§ Directions: Reproduce the stretch from the start of the entries through the line containing "Giường ngủ 1m6 bọc vải thanh lý (142, 1794)", including the request line, and offset every coordinate in the answers by adding 79. Leave the pictures out.

§ Provided material:
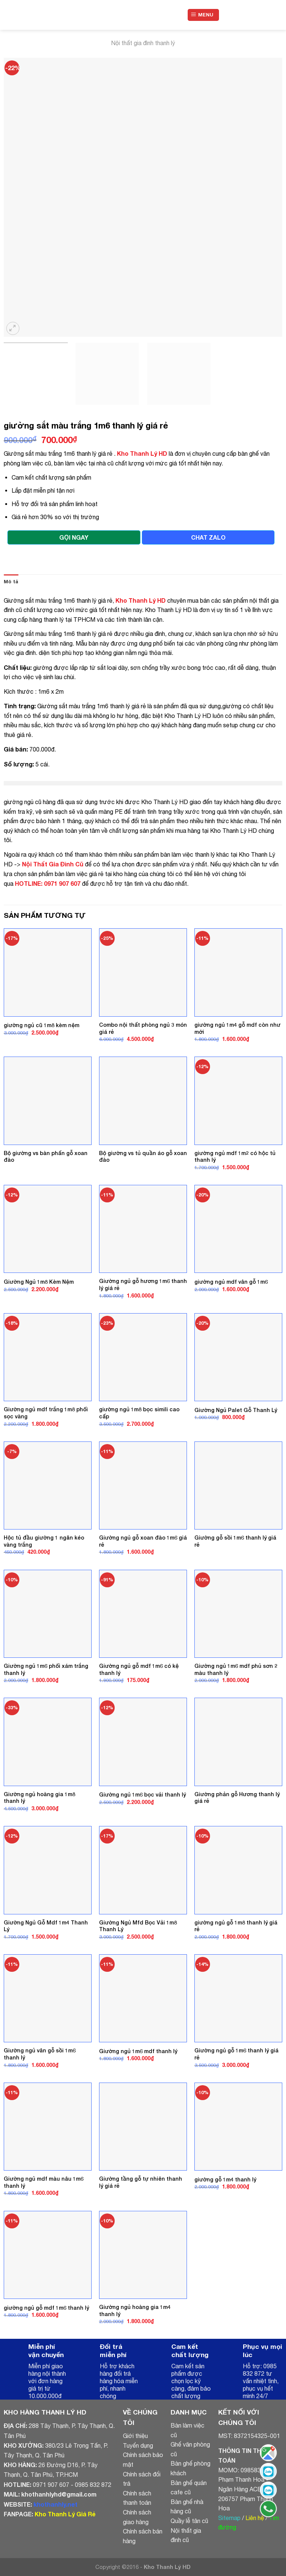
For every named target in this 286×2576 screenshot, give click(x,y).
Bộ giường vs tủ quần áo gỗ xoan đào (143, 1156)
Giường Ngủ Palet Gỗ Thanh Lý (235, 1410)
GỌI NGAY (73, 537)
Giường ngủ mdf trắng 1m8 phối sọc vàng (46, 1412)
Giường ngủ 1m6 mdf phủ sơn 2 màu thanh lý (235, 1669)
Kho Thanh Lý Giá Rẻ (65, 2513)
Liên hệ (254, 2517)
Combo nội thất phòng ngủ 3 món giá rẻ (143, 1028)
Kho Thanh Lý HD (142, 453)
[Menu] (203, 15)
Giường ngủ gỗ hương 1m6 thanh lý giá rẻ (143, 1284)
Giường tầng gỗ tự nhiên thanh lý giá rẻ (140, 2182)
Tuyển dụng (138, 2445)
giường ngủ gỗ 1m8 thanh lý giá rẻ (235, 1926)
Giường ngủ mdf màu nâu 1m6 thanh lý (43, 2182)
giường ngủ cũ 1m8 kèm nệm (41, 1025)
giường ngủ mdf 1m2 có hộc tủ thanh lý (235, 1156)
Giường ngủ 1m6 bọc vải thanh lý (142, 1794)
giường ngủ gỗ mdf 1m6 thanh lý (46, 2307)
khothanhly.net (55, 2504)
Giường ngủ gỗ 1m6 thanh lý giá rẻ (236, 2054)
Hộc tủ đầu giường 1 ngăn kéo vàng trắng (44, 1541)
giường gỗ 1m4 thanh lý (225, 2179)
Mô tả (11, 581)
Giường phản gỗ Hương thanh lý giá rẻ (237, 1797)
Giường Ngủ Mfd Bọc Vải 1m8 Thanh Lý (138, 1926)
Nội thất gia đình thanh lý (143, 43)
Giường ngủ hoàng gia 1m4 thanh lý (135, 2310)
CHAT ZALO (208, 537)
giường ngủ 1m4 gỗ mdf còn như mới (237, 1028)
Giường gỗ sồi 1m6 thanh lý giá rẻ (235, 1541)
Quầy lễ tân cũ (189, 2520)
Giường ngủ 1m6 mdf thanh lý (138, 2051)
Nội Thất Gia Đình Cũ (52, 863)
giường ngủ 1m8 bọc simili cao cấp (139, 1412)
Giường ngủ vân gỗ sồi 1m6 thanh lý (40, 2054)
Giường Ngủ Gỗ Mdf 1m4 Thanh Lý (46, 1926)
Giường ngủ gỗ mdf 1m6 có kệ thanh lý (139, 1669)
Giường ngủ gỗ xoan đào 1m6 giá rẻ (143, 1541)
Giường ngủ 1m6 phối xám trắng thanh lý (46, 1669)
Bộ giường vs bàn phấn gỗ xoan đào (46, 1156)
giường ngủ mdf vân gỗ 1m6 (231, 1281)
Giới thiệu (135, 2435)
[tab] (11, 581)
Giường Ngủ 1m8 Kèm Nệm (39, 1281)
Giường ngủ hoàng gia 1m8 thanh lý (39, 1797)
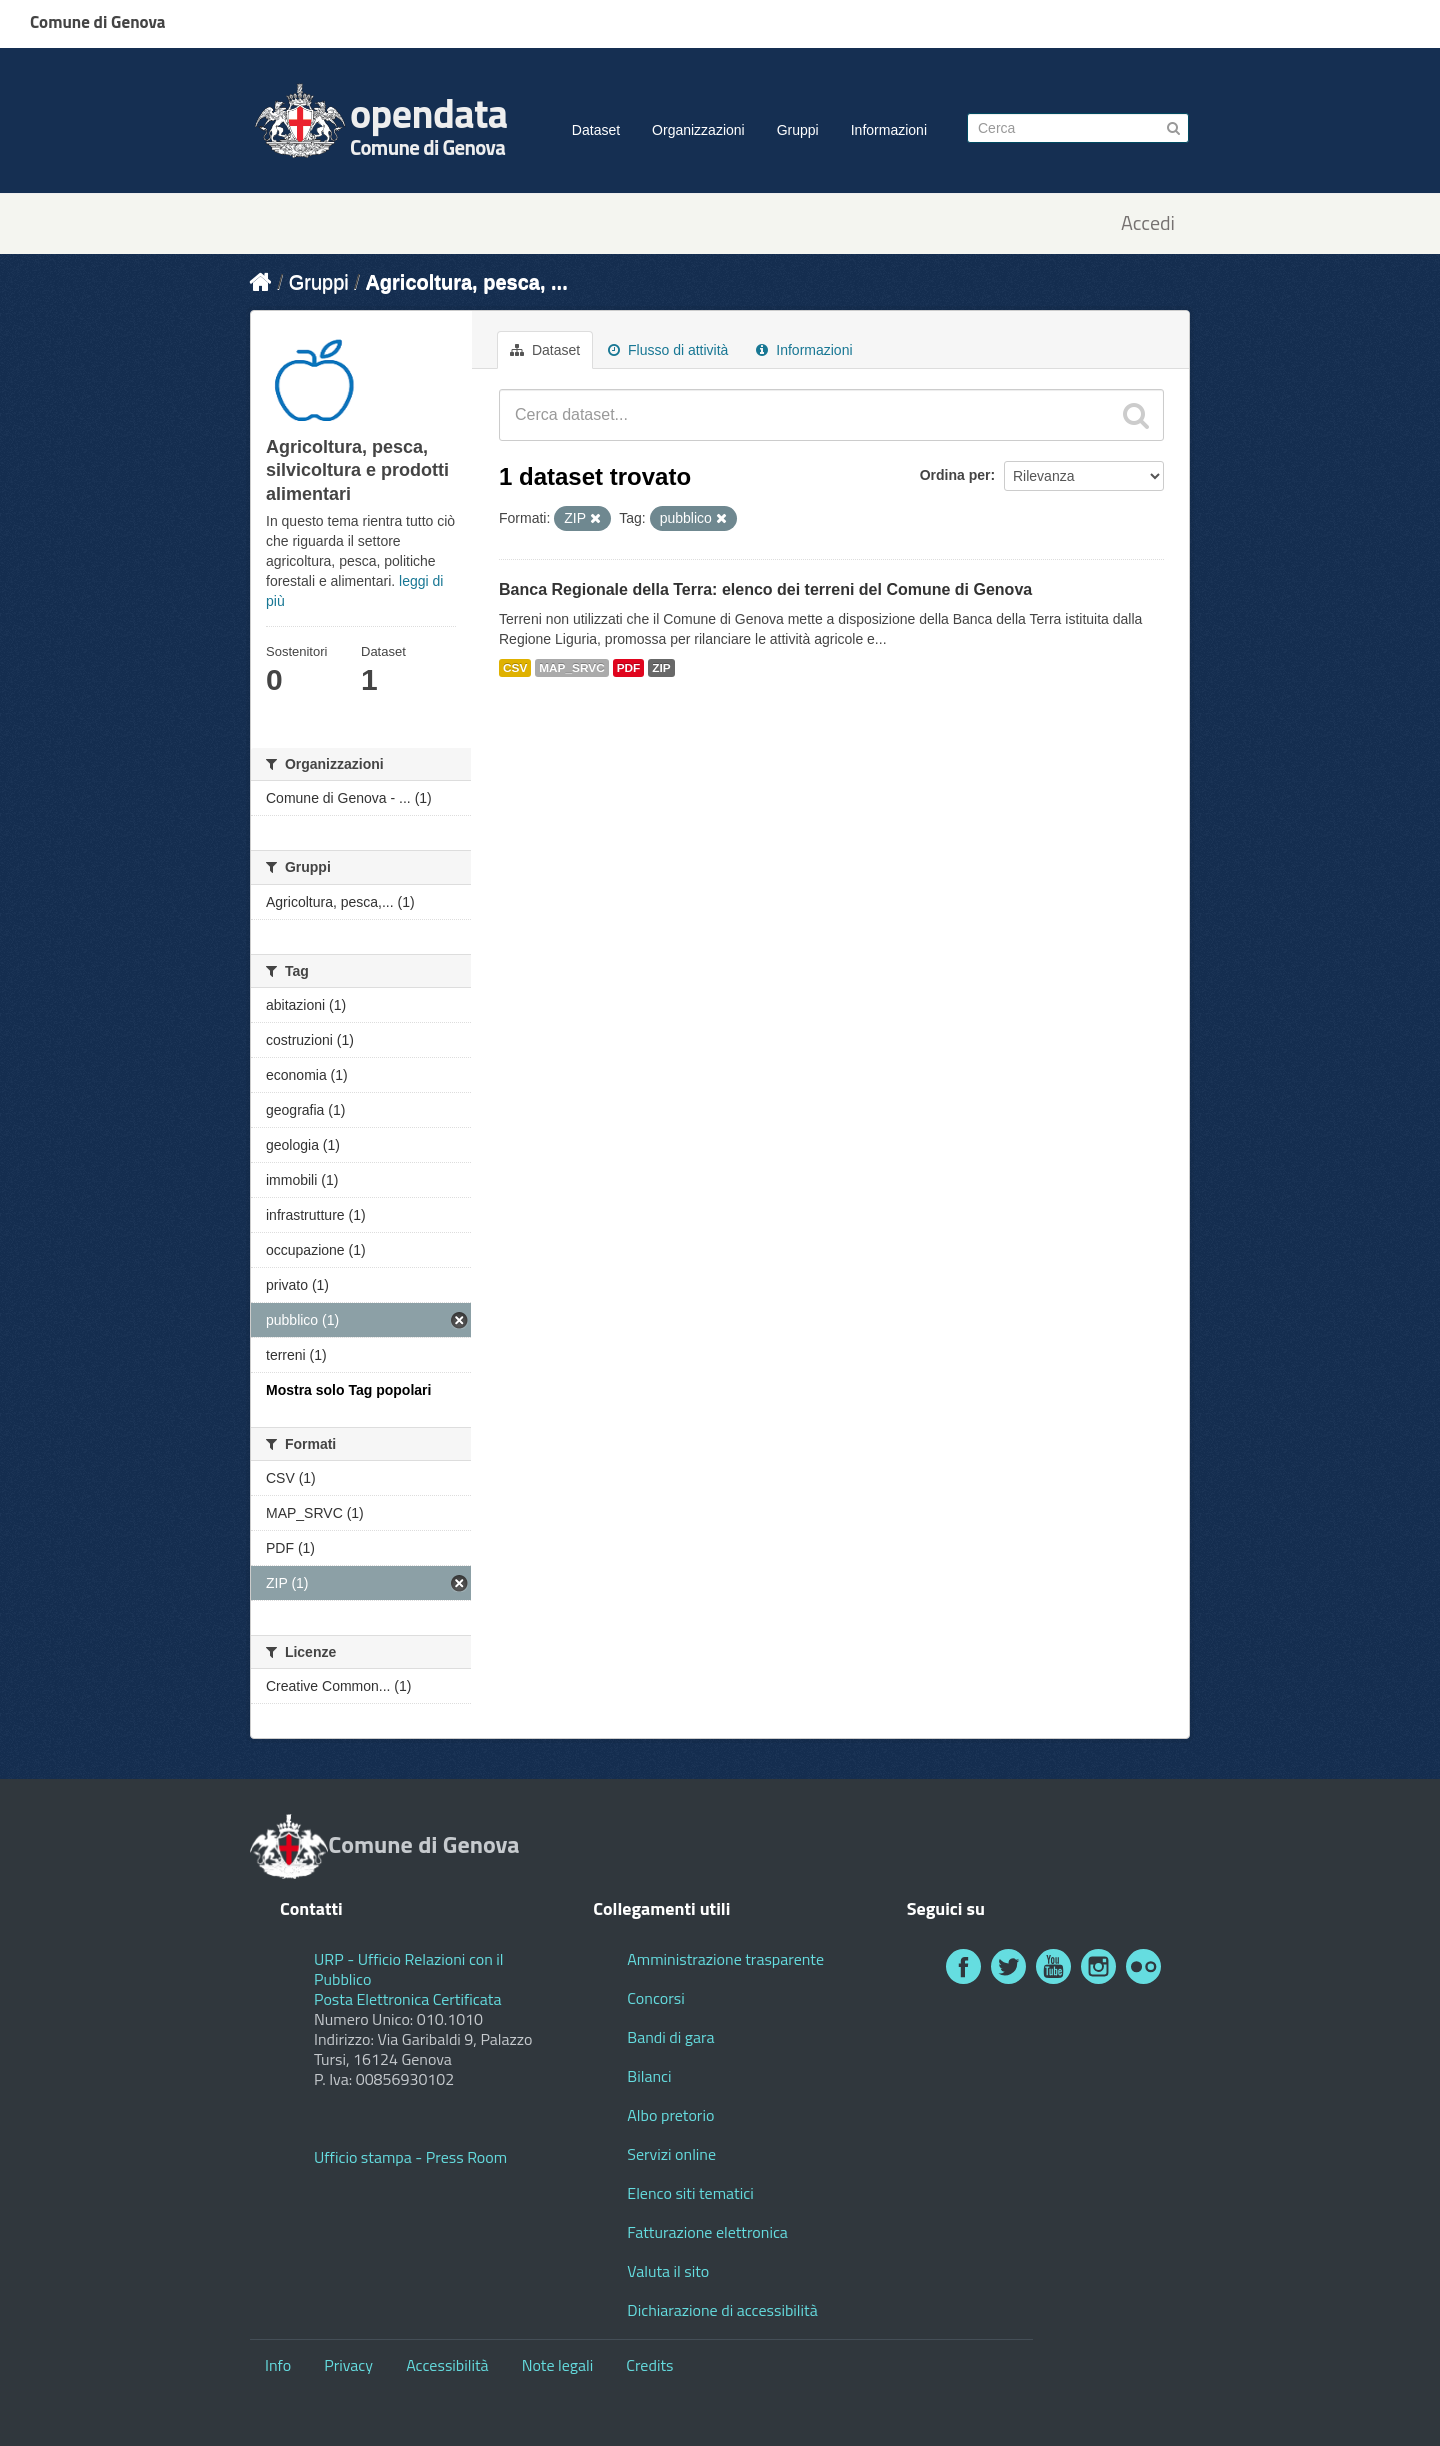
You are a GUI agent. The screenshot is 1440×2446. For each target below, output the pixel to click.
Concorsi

§ Solution:
For every named target in this 286×2576 screenshot, give click(x,y).
Bộ giường vs tủ quần áo gỗ xoan đào (222, 1235)
Giường Ngủ Palet Gỗ Thanh Lý (314, 1489)
GỌI NGAY (152, 616)
Giường ngủ mdf trắng 1m8 phối sọc vàng (125, 1491)
Giường ngủ 1m6 mdf phủ sơn 2 màu thanh lý (314, 1748)
Kho Thanh Lý Giá Rẻ (144, 2592)
Liên hệ (333, 2596)
Combo nội thất phòng ngủ 3 món giá rẻ (222, 1107)
Kho Thanh Lý HD (221, 532)
[Menu] (282, 94)
Giường ngủ gỗ hương 1m6 thanh lý giá rẻ (222, 1363)
Giường tầng gỗ tự nhiên thanh lý giá rẻ (219, 2261)
Tuyển dụng (217, 2524)
giường ngủ gỗ 1m8 thanh lý giá rẻ (314, 2005)
Giường ngủ mdf màu nâu 1m6 thanh lý (122, 2261)
giường ngủ cũ 1m8 kèm nệm (120, 1104)
giường ngủ mdf 1m2 có hộc tủ thanh lý (314, 1235)
Giường ngủ 1m6 bọc vải thanh lý (221, 1873)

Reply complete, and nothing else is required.